Seeing Differently: Redefining Leadership

If your actions inspire others to dream more, learn more, do more and become more, you are a leader.

~John Quincy Adams

What has become of leadership?  This word seems to get tossed around like the word “great” to the point that it has lost its essence.  The quote above from John Quincy Adams defines the essence of leadership.  Elegant in its simplicity, the language Adams uses gets to the heart of what it means to be a leader.

Believership author and HumansFirst Club Founder, Mike Vacanti, invites us into a different perception about leadership, one not linked to authority and adherence to it.
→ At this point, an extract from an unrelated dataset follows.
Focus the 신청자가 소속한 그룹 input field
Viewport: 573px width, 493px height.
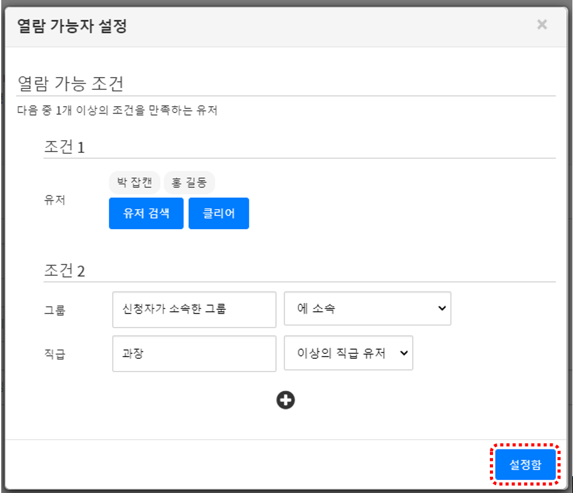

Separate authority from those you would follow. Are they the same people?

~Mike Vacanti

Again, elegant in its simplicity.  A leader is someone you would choose to follow.  Inherent in this perspective is the notion that you do not determine whether you are a leader or not, those who choose to follow you do.  Your title or authority may put you in a position to be a leader.  Whether you are a leader brings us back to John Quincy Adams’ quote on how you show up to create better with and for others from that position.
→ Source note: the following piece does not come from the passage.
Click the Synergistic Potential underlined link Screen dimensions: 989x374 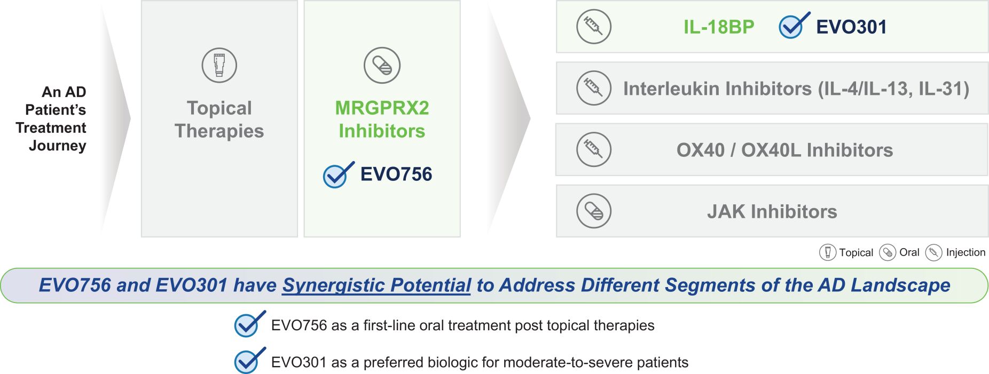(x=376, y=285)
Yet, we have become so conditioned to be management-focused that we too often view leadership through the tried and clung-to lens of management language, behaviors and metrics. For many, determined to remain rooted in the ideologies of the Industrial Age and the command and control leadership style so often representative of it, leadership and management have become dehumanizingly synonymous.

Here is my invitation to you: stop using language that reinforces the outdated and erroneous notion that people are to be managed. Support this by living values and practices that support the development and success of leaders who expand human capacity, invite and engage different perspectives and inspire people to create better with and for others.

We manage budgets. We manage calendars. We manage projects. We lead people. Beyond simply leading people, leadership is about leading people to create positive outcomes together.

To those of you who may see yourself as a “people manager”, what if you reframed this to “I am a people leader”?  You may manage the employee roster or human capacity needs for your organization. You might be in charge of a functional team of people responsible for delivering business support or solutions for your clients. Your role may be to manage projects and the associated work assignments and delivery for your team. These are tasks you manage.  To create value and successfully deliver the project, you lead people to be and bring their best contributions so you can create better together.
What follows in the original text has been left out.